This initial problem can be considered as an instance of (14) with $${\varvec{X}}^0=\varvec{0}$$. Given that $$\langle {\varvec{X}}^0 , {\varvec{X}} \rangle =0$$, one can set any value for $$\alpha (\varvec{0})$$, e.g., $$\alpha (\varvec{0})=1$$. It is equivalent to starting the iterative algorithm with $${\varvec{X}}^0=\varvec{0}$$ one step ahead. All of these instances of (14) can be solved with a semidefinite optimization solver, which will not be efficient for large problem instances. In the next section, we will develop a primal-dual proximal point algorithm to solve (14).

### 3.2 Proximal point algorithm

Liu et al. [15] proposed a proximal point algorithm (PPA) framework to solve the nuclear norm minimization problem (1). We will develop a similar algorithm to solve the following general problem

\begin{aligned} \begin{array}{rl} \displaystyle \min _{{\varvec{X}}} &{} \displaystyle f({\varvec{X}})=\Vert |{\varvec{X}}|\Vert _{k,2}^\star + \langle \varvec{C} , {\varvec{X}} \rangle \\ \mathop {\mathrm{s.t.}}&{} {{\mathcal {A}}}({\varvec{X}})=\varvec{b}, \end{array} \end{aligned}
(18)

where $$\varvec{C}\in \mathbb {R}^{m\times n}$$ is a parameter, of which (14) is an instance.

This section is divided into four subsections as follows.

1. 1.

We first write down the dual problem, its Moreau-Yoshida regularization, and finally a spherical quadratic approximation of the smooth term. Deriving the formulation of norm-plus-spherical is the main task needed in order to use the PPA framework.

2. 2.

Next, we argue by symmetry that the norm-plus-spherical subproblem can be rewritten as a vector-norm optimization problem involving only the largest singular values of a certain matrix.

3. 3.

This vector-norm optimization problem can be solved in closed form. This requires several technical results whose proofs are deferred to Appendix A.

4. 4.

Finally, we summarize all the computations of the PPA method.

SUPPLIED RECORDS =>
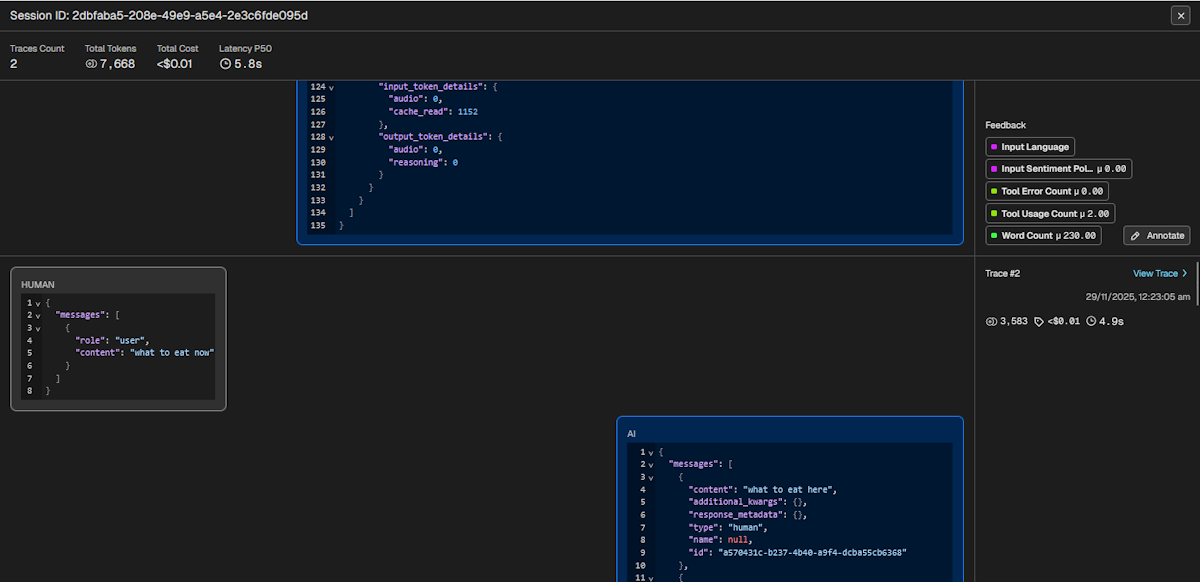This screenshot has width=1200, height=582.
Task: Collapse "messages" array in the AI block
Action: (651, 465)
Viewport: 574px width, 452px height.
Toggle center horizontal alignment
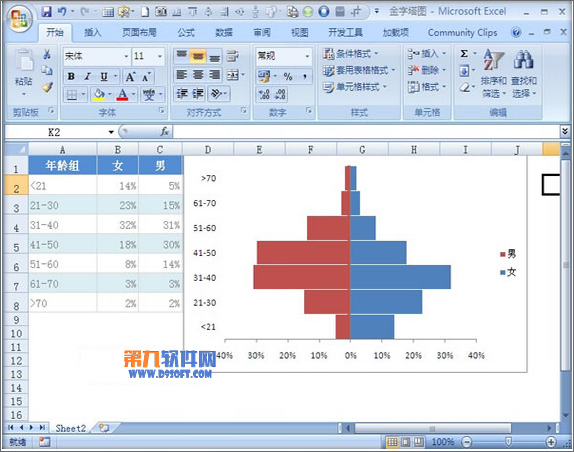pos(198,75)
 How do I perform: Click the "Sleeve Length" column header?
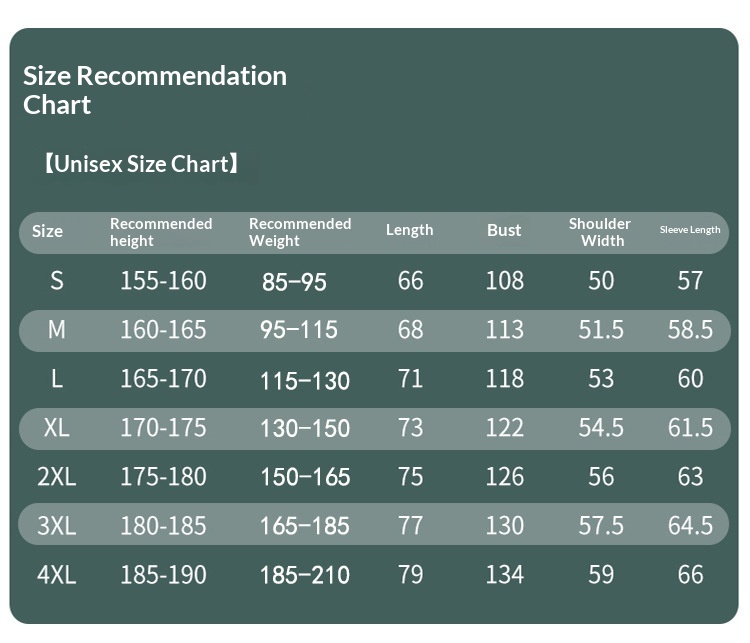click(690, 230)
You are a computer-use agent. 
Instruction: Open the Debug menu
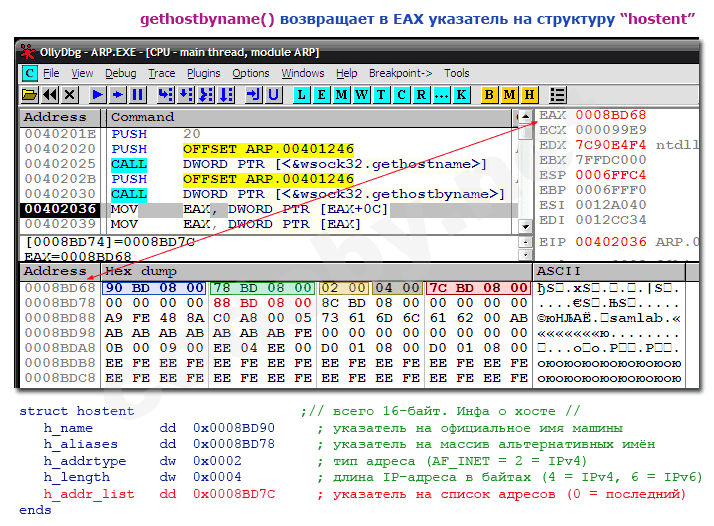(120, 73)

TASKS TO COMPLETE =>
**1)** Repeat the passage on the proximal point algorithm starting at "Next, we argue" and ending at "to Appendix A.", swapping "symmetry" for "duality".
**2)** Extend the passage on the proximal point algorithm past its final sentence.

RESPONSES IN ORDER =>
**1)**
Next, we argue by duality that the norm-plus-spherical subproblem can be rewritten as a vector-norm optimization problem involving only the largest singular values of a certain matrix.

3. 3.

This vector-norm optimization problem can be solved in closed form. This requires several technical results whose proofs are deferred to Appendix A.

**2)**
#### 3.2.1 Deriving the norm-plus-spherical subproblem

The steps involved in setting up the PPA framework are formulating the dual, its Moreau-Yoshida regularization, and the quadratic approximation thereof. The dual problem can be written simply as $$\displaystyle \max _{{\varvec{z}}} g({\varvec{z}})$$, where g is the concave function defined by

\begin{aligned} g({\varvec{z}}) = \displaystyle \min _{{\varvec{X}}} \,f({\varvec{X}}) + \langle {\varvec{z}} , \varvec{b}-{\mathcal {A}}({\varvec{X}}) \rangle . \end{aligned}
(19)

The Moreau-Yoshida regularization of g can be computed by applying the strong duality (or minimax theory) result in Rockafellar [22]:

\begin{aligned} G_\lambda ({\varvec{z}}):= & {} \max _{{\varvec{y}}} \left\{ g({\varvec{y}}) - \frac{1}{2\lambda }\left\Vert {\varvec{z}}-{\varvec{y}}\right\Vert ^2\right\} \nonumber \\= & {} \max _{{\varvec{y}}} \min _{{\varvec{X}}} \left\{ f({\varvec{X}}) + \langle {\varvec{y}} , \varvec{b}-{\mathcal {A}}({\varvec{X}}) \rangle - \frac{1}{2\lambda }\left\Vert {\varvec{z}}-{\varvec{y}}\right\Vert ^2\right\} \nonumber \\= & {} \min _{{\varvec{X}}} \max _{{\varvec{y}}} \left\{ f({\varvec{X}}) + \langle {\varvec{y}} , \varvec{b}-{\mathcal {A}}({\varvec{X}}) \rangle - \frac{1}{2\lambda }\left\Vert {\varvec{z}}-{\varvec{y}}\right\Vert ^2\right\} . \end{aligned}
(20)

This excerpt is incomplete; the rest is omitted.